*** Opening of EXERCISE DATA ***

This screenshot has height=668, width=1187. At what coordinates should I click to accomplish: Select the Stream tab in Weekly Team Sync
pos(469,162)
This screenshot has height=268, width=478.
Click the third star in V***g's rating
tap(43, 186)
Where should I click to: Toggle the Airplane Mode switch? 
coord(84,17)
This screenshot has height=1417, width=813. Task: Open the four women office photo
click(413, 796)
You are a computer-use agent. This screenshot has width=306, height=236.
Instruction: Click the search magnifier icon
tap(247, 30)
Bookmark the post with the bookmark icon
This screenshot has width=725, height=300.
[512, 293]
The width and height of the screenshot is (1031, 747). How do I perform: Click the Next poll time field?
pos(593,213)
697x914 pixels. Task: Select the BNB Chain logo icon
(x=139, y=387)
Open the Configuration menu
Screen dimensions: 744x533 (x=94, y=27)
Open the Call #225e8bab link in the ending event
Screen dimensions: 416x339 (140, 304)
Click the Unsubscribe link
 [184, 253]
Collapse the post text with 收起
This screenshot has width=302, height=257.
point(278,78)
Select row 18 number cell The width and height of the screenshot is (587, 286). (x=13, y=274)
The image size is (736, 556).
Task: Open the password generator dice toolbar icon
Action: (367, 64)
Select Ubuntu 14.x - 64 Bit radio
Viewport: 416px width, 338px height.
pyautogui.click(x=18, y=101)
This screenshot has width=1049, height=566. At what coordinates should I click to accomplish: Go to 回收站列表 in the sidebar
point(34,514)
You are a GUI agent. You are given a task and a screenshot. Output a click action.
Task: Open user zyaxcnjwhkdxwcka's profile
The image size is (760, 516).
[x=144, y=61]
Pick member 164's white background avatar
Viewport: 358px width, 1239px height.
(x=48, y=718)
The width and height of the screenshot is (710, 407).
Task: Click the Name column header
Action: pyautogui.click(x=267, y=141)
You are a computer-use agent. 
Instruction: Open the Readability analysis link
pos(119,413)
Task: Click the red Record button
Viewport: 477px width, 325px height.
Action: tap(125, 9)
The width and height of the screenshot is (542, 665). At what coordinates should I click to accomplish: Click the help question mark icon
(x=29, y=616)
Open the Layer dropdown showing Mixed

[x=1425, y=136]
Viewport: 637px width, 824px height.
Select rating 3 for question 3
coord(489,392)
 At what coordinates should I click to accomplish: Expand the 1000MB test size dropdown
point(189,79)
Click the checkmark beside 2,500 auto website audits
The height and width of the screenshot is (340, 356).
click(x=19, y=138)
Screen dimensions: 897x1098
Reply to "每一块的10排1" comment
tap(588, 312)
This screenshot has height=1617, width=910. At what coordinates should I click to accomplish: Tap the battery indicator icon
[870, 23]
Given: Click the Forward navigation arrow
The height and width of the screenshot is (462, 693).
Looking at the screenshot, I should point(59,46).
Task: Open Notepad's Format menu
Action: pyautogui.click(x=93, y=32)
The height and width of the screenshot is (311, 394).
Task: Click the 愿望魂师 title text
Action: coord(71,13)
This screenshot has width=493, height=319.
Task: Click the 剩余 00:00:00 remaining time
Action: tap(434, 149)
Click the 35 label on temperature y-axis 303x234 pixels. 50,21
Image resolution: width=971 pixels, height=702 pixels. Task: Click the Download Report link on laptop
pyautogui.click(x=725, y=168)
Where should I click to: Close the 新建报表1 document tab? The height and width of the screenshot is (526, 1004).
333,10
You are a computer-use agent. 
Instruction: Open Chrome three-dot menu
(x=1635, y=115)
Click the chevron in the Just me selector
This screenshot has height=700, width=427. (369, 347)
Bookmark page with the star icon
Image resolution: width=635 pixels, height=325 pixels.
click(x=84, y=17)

*** Close of EXERCISE DATA ***

§ WHAT TO PRODUCE
Retype the listing above exactly as it appears.

§ WRITTEN SOLUTION
This screenshot has height=668, width=1187. At what coordinates should I click to accomplish: Select the Stream tab in Weekly Team Sync
pos(469,162)
This screenshot has height=268, width=478.
Click the third star in V***g's rating
tap(43, 186)
Where should I click to: Toggle the Airplane Mode switch? 
coord(84,17)
This screenshot has height=1417, width=813. Task: Open the four women office photo
click(413, 796)
You are a computer-use agent. This screenshot has width=306, height=236.
Instruction: Click the search magnifier icon
tap(247, 30)
Bookmark the post with the bookmark icon
This screenshot has width=725, height=300.
[512, 293]
The width and height of the screenshot is (1031, 747). How do I perform: Click the Next poll time field?
pos(593,213)
697x914 pixels. Task: Select the BNB Chain logo icon
(x=139, y=387)
Open the Configuration menu
Screen dimensions: 744x533 (x=94, y=27)
Open the Call #225e8bab link in the ending event
Screen dimensions: 416x339 (140, 304)
Click the Unsubscribe link
 [184, 253]
Collapse the post text with 收起
This screenshot has width=302, height=257.
point(278,78)
Select row 18 number cell The width and height of the screenshot is (587, 286). (x=13, y=274)
The image size is (736, 556).
Task: Open the password generator dice toolbar icon
Action: (367, 64)
Select Ubuntu 14.x - 64 Bit radio
Viewport: 416px width, 338px height.
pyautogui.click(x=18, y=101)
This screenshot has width=1049, height=566. At what coordinates should I click to accomplish: Go to 回收站列表 in the sidebar
point(34,514)
You are a GUI agent. You are given a task and a screenshot. Output a click action.
Task: Open user zyaxcnjwhkdxwcka's profile
The image size is (760, 516).
[x=144, y=61]
Pick member 164's white background avatar
Viewport: 358px width, 1239px height.
(x=48, y=718)
The width and height of the screenshot is (710, 407).
Task: Click the Name column header
Action: pyautogui.click(x=267, y=141)
You are a computer-use agent. 
Instruction: Open the Readability analysis link
pos(119,413)
Task: Click the red Record button
Viewport: 477px width, 325px height.
Action: tap(125, 9)
The width and height of the screenshot is (542, 665). At what coordinates should I click to accomplish: Click the help question mark icon
(x=29, y=616)
Open the Layer dropdown showing Mixed

[x=1425, y=136]
Viewport: 637px width, 824px height.
Select rating 3 for question 3
coord(489,392)
 At what coordinates should I click to accomplish: Expand the 1000MB test size dropdown
point(189,79)
Click the checkmark beside 2,500 auto website audits
The height and width of the screenshot is (340, 356).
click(x=19, y=138)
Screen dimensions: 897x1098
Reply to "每一块的10排1" comment
tap(588, 312)
This screenshot has height=1617, width=910. At what coordinates should I click to accomplish: Tap the battery indicator icon
[870, 23]
Given: Click the Forward navigation arrow
The height and width of the screenshot is (462, 693).
Looking at the screenshot, I should point(59,46).
Task: Open Notepad's Format menu
Action: pyautogui.click(x=93, y=32)
The height and width of the screenshot is (311, 394).
Task: Click the 愿望魂师 title text
Action: coord(71,13)
This screenshot has width=493, height=319.
Task: Click the 剩余 00:00:00 remaining time
Action: tap(434, 149)
Click the 35 label on temperature y-axis 303x234 pixels. 50,21
Image resolution: width=971 pixels, height=702 pixels. Task: Click the Download Report link on laptop
pyautogui.click(x=725, y=168)
Where should I click to: Close the 新建报表1 document tab? The height and width of the screenshot is (526, 1004).
333,10
You are a computer-use agent. 
Instruction: Open Chrome three-dot menu
(x=1635, y=115)
Click the chevron in the Just me selector
This screenshot has height=700, width=427. (369, 347)
Bookmark page with the star icon
Image resolution: width=635 pixels, height=325 pixels.
click(x=84, y=17)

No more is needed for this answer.